Copy every line of the entries below word for word, leaving out the pictures.

● **Provided records**:

□ □ □ □

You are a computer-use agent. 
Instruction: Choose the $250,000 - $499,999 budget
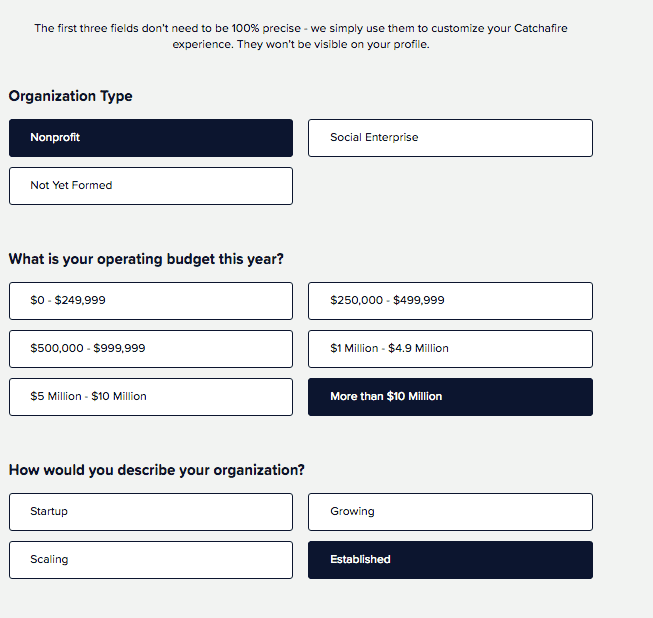click(x=450, y=301)
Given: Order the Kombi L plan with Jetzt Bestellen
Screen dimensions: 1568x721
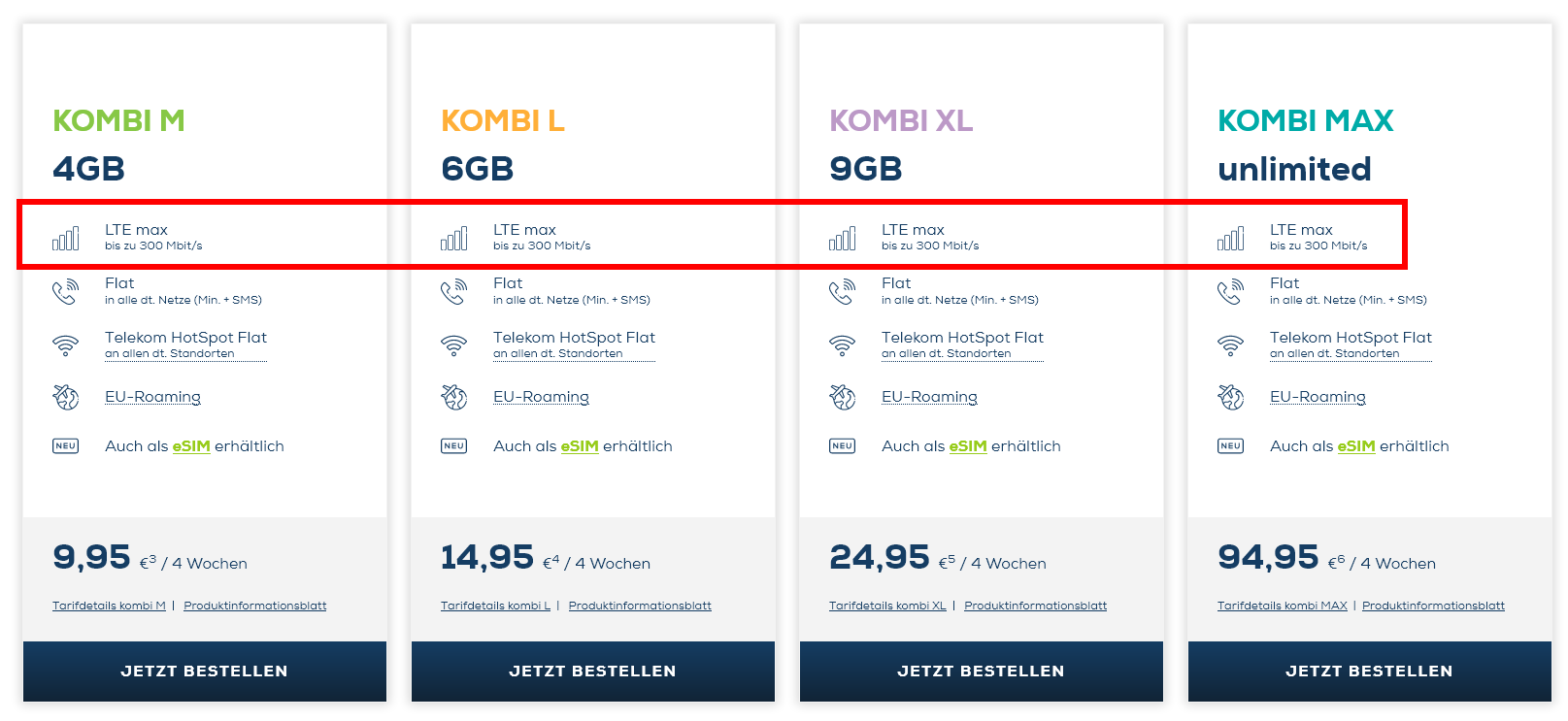Looking at the screenshot, I should (593, 672).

□ □ □ □

● **Completed task**:
You are a computer-use agent. 
Instruction: Choose the $250,000 - $499,999 budget
click(x=450, y=301)
Given: Order the Kombi L plan with Jetzt Bestellen
Screen dimensions: 1568x721
Looking at the screenshot, I should (593, 672).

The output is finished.